Would you retype, word for word, the line with "Given: Click the" and each line after it to the end of the entries below, leaving the pictures out?

START Source information

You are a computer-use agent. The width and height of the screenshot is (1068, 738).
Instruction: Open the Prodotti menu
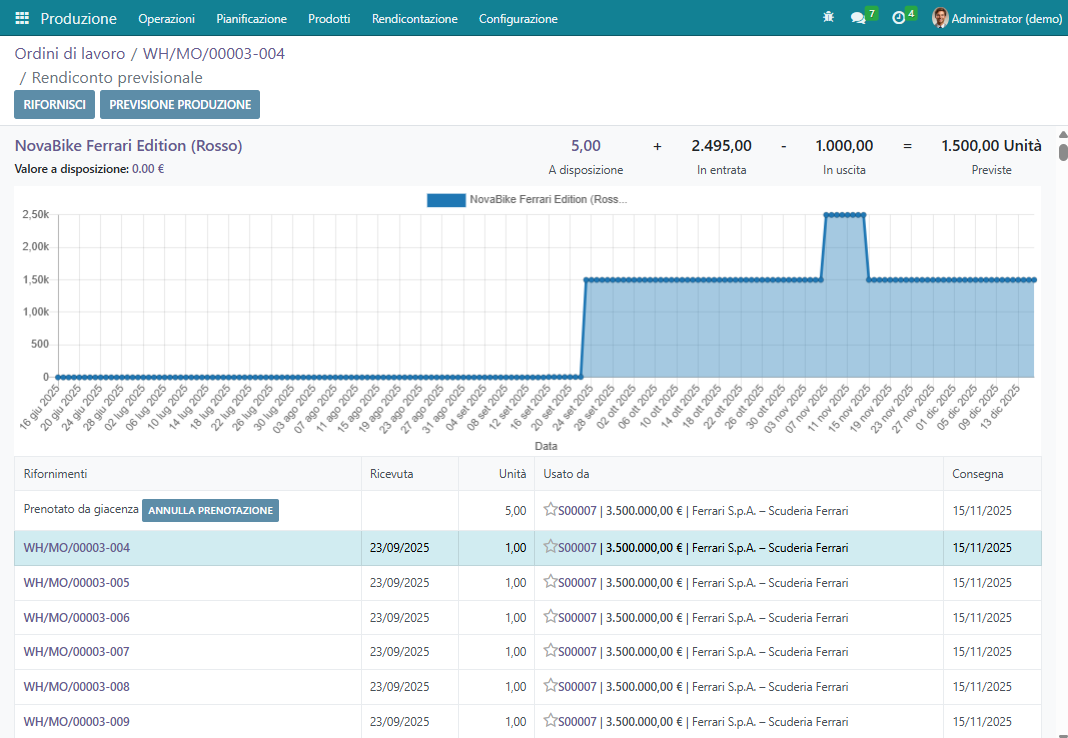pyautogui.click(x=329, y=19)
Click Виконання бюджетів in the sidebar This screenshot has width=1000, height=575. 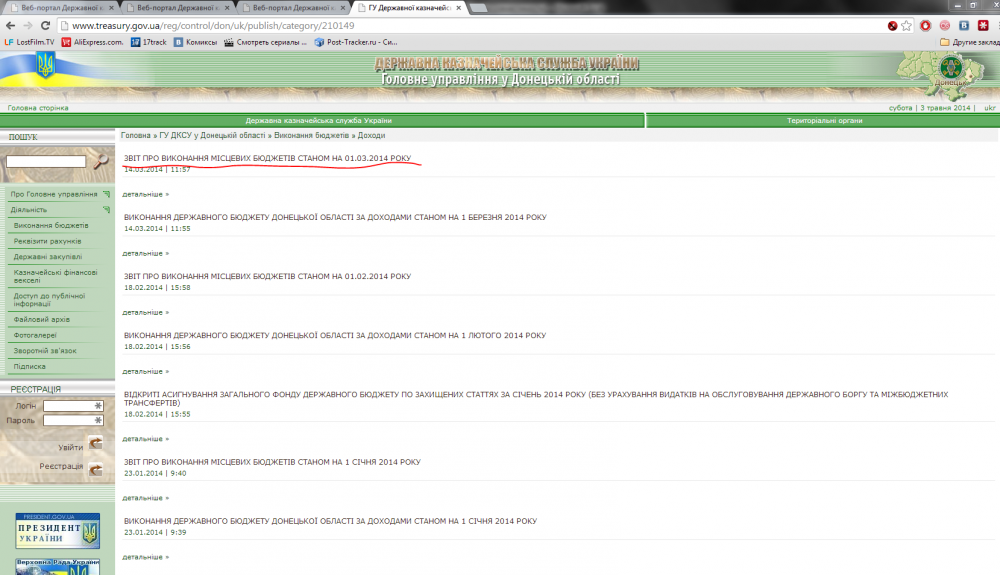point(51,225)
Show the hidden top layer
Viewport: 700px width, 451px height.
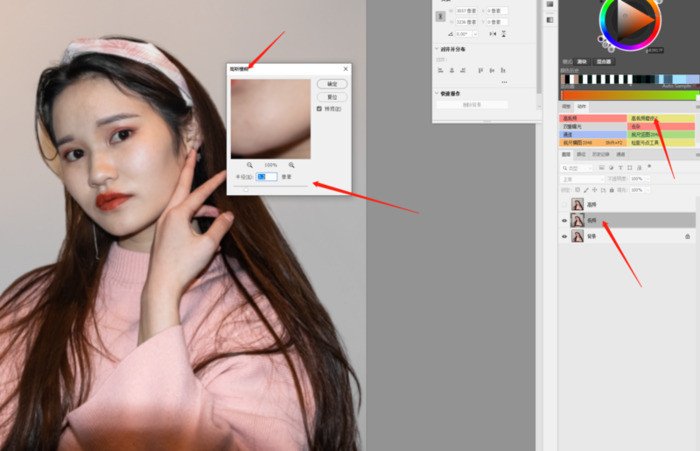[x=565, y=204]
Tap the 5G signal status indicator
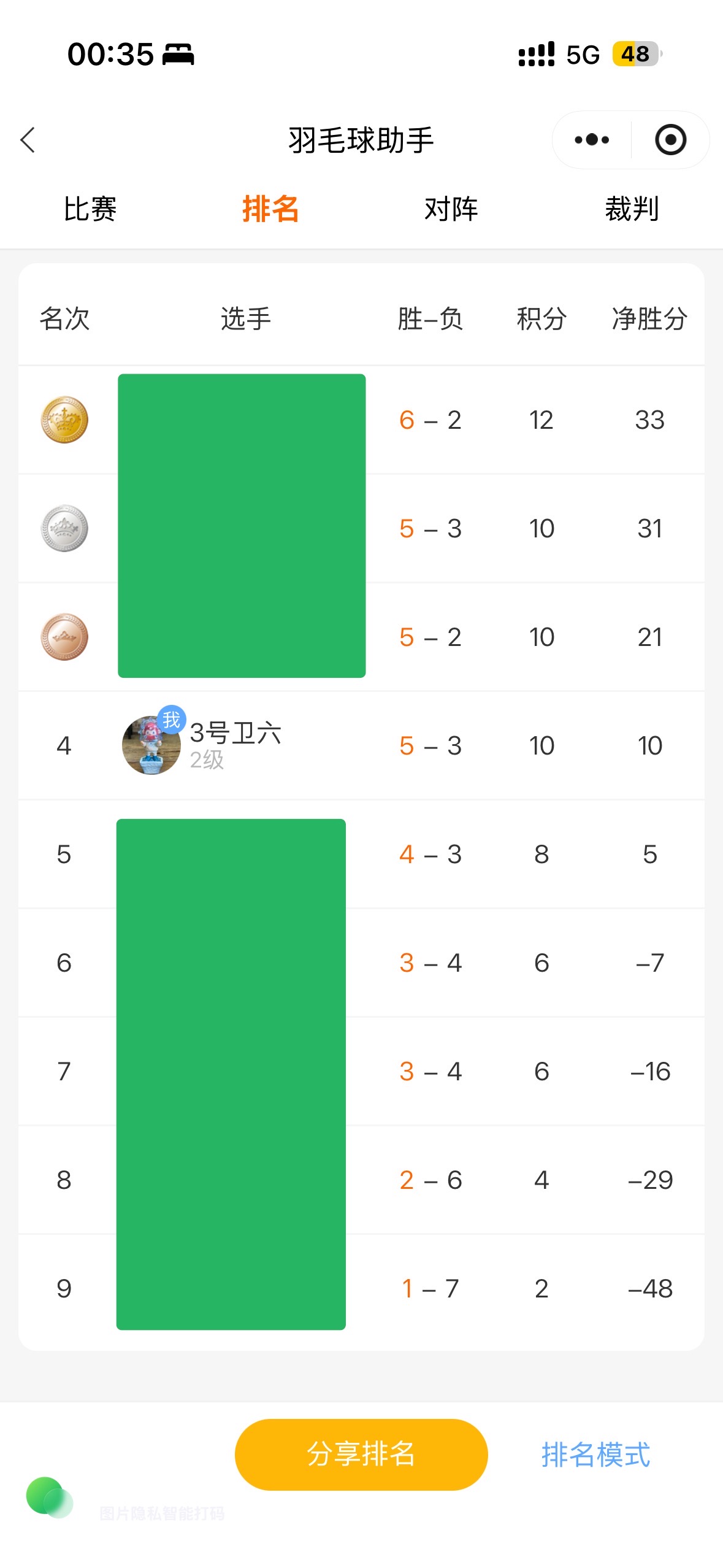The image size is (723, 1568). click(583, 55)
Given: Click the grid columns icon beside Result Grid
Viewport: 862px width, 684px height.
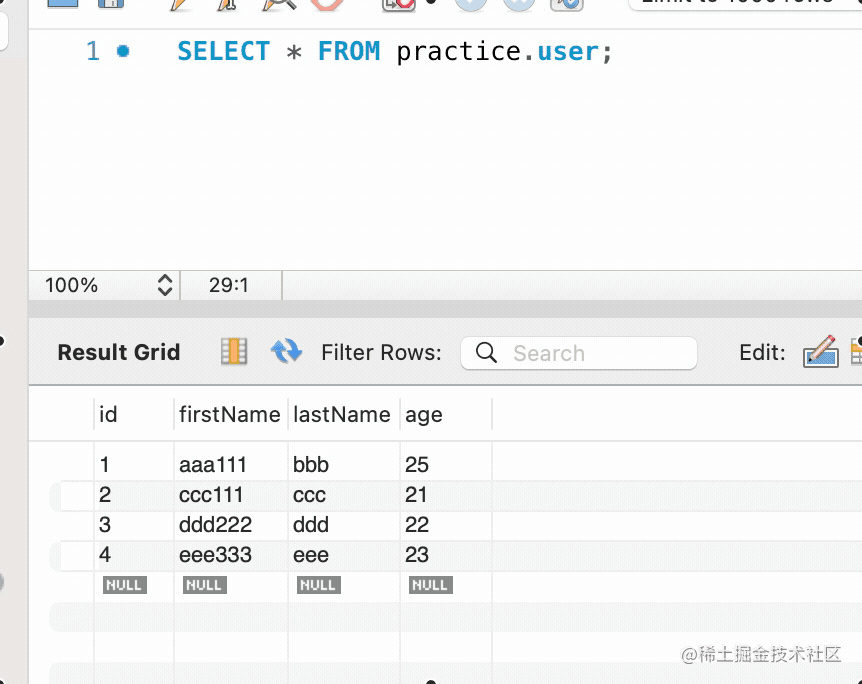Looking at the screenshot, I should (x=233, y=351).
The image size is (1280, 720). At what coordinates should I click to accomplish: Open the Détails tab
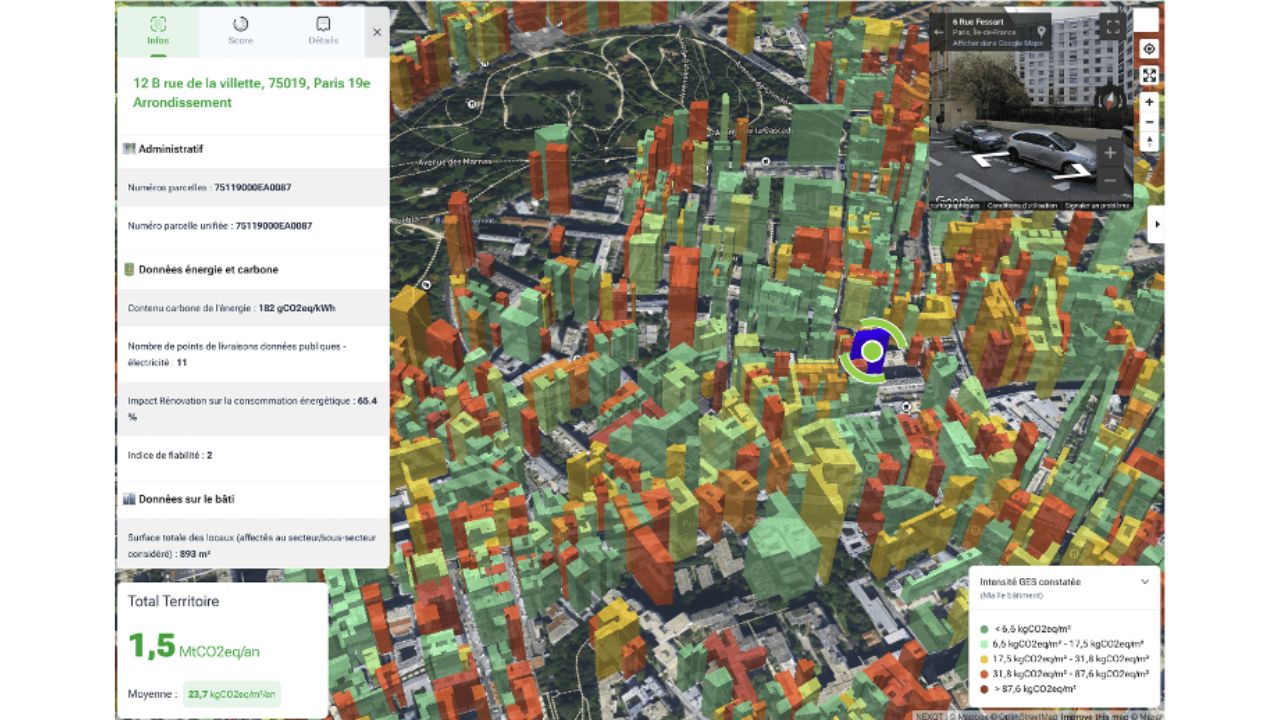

END Source information

### Worked solution
Given: Click the grid columns icon beside Result Grid
Viewport: 862px width, 684px height.
Looking at the screenshot, I should (x=233, y=351).
The image size is (1280, 720). At what coordinates should I click to accomplish: Open the Détails tab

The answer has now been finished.